» **Tasks**
- 1) Answer these questions about the language hegemony code:
(a) What path is assigned to input_file?
(b) What label does classify_region return for a country that is not in global_north_countries?
(c) What name is the detected language column renamed to?
- 2) Retype the language hegemony code between "# --- Define" and "os.makedirs(output_figures, exist_ok=True)", inclusive.

» **Passage to read**

━━━━━━

In [None]:
# -*- coding: utf-8 -*-
"""
LANGUAGE HEGEMONY ANALYSIS: ENGLISH DOMINANCE IN GLOBAL ACADEMIC PUBLISHING
Comparative Assessment of Linguistic Inequality Between Global North and Global South
"""

# --- Import Libraries ---
import pandas as pd
import matplotlib.pyplot as plt
import seaborn as sns
import os
from IPython.display import display

# --- Define Relative Paths (relative to notebooks/) ---
input_file = "../data/processed/processed_publications_for_mertonian_analysis.csv"
output_figures = "../output/figures"
output_tables = "../output/tables"

# Create output directories if they don't exist
os.makedirs(output_figures, exist_ok=True)
os.makedirs(output_tables, exist_ok=True)

# --- 1. Load Data ---
try:
    data = pd.read_csv(input_file)
    print("✅ Dataset successfully loaded.")
except FileNotFoundError:
    raise FileNotFoundError(f"File not found: {input_file}")

print(f"📊 Dataset dimensions: {data.shape[0]} observations × {data.shape[1]} variables")

# --- 2. Flexible Column Detection ---
def find_column(data, possible_names):
    for name in possible_names:
        if name in data.columns:
            return name
    return None

col_country = find_column(data, [
    'Negara_norm', 'Country', 'Nation', 'Affiliation_Country'
])
col_language = find_column(data, [
    'Bahasa', 'Language', 'Publication_Language', 'Lang'
])

if not col_country:
    raise KeyError("Required column not found: Country (e.g., 'Negara_norm')")
if not col_language:
    raise KeyError("Required column not found: Language (e.g., 'Bahasa')")

print(f"🔍 Detected country variable: '{col_country}'")
print(f"🔍 Detected language variable: '{col_language}'")

# Rename for consistency
data_clean = data.rename(columns={
    col_country: 'Country',
    col_language: 'Language'
})

# --- 3. Classify Geopolitical Region ---
global_north_countries = {
    'United States', 'USA', 'US', 'Canada', 'UK', 'United Kingdom', 'Germany',
    'France', 'Italy', 'Spain', 'Netherlands', 'Belgium', 'Sweden', 'Denmark',
    'Norway', 'Finland', 'Austria', 'Switzerland', 'Ireland', 'Portugal',
    'Australia', 'New Zealand', 'Japan', 'South Korea', 'Israel', 'Singapore',
    'Luxembourg', 'Iceland', 'Greece', 'Czech Republic', 'Poland', 'Hungary',
    'Slovakia', 'Slovenia', 'Estonia', 'Latvia', 'Lithuania', 'Malta', 'Cyprus'
}

def classify_region(country):
    country_str = str(country).strip()
    return 'Global North' if country_str in global_north_countries else 'Global South'

data_clean['Region'] = data_clean['Country'].apply(classify_region)

━━━━━━

» **Record extracts**
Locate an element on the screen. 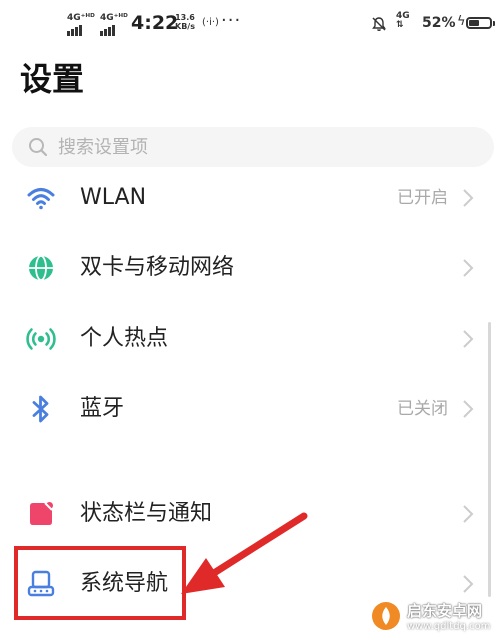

━━━━━━

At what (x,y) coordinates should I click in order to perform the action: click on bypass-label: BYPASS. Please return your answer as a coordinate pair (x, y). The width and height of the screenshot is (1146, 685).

━━━━━━

» **Solutions**
- 1)
(a) "../data/processed/processed_publications_for_mertonian_analysis.csv"
(b) 'Global South'
(c) 'Language'

- 2)
# --- Define Relative Paths (relative to notebooks/) ---
input_file = "../data/processed/processed_publications_for_mertonian_analysis.csv"
output_figures = "../output/figures"
output_tables = "../output/tables"

# Create output directories if they don't exist
os.makedirs(output_figures, exist_ok=True)